As I lay trembling she pulled herself up my body and kissed me with her wet mouth, pausing only to say: it¹s not the cake!

The feel of her body on me, the heaviness of her breasts, was totally wonderful. It was my turn to taste her down there. And I was reminded again that there is no perfume in the world like the cunt of a woman who has just come.

Next we ate the Xmas cake and then I remembered the time.

-Hey, I said languidly, do we need a plan for the day or shall we just keep doing this?

-Well, I vote for this. I will need to ring a few friends later I suppose.

-Hey, would you like to have Xmas tea with Pammy, Mandy and I? There’s heaps of stuff and I’d love her to meet you.

-That would be great, she said with a big grin, but no Santy costume mustn’t destroy the child’s illusions, no, no, no!

-I’ll ring Pammy later and let her know I’m bringing you I’m sure she’ll be pleased.

-That’s settled then, Nic stretched luxuriously, let’s play bedroom games.

And we did. She had a lovely curvy body, nicely plump, round breasts and the most luscious bum it was such a turn on to run my hands over it and tease that cleavage with light fingers.

At one point she lay close to me and said: what haven’t we done that you might really, really like?

Oooh, I pondered, if I lie on my back will you kneel over me so I can fuck you with my tongue? Sensational, as her breasts swung above me, ready to my hands, oh, Chris, she cried, as she came in my mouth, you’re making me weak at the knees!

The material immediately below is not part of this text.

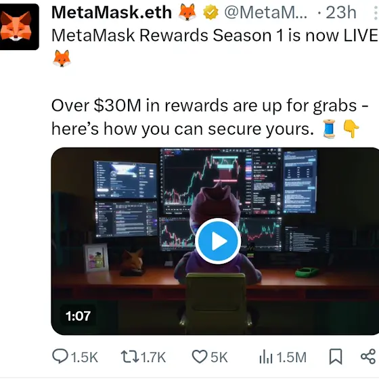The image size is (379, 379).
Task: Open MetaMask fox profile avatar
Action: coord(19,26)
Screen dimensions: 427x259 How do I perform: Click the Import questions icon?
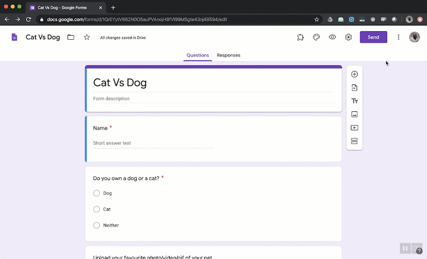coord(354,88)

When we had both recovered from that I asked the same question.

She lay me face down and sitting aside me facing to the rear, rode herself to orgasm on me before sliding her fingers into my cunt.

Time passed we drank champagne, ate food and pleasured each other until mid afternoon.

I suddenly caught sight of the clock face: oops, look at the time! I fear we are soon going to have to rejoin the real world.

We lay in each other’s arms and groaned, reeking of sex and sweat and Xmas cake. And then we showered for a very long time our bodies pressed together magnificent. She dragged out some suitable clothes from her suitcase: we actors always have a change of costume, she joked.

I rang Pammy and asked if it would be OK for me to bring a guest.

-That would be lovely, said the ever-polite Pammy. I’ll set another place. Anyone I know?

-Not really, I said, I’ll explain later.

-I can’t wait see you at five.

So the two of us turned up for tea, squeaky clean and smiling. Pammy had no doubt about what we had been doing. She winked at me and nodded approvingly when Nic wasn’t looking.

Mandy took to Nic at once and showed her all the Xmas bounty including the presents from Santa she told her all about these in detail.

Later during tea she looked up at Nic, puzzlement in her eyes, and said, do you know what have I met you before?

Nic smiled and putting on her heavy Irish accent said: Begorra, my dear, you never know for certain in this life.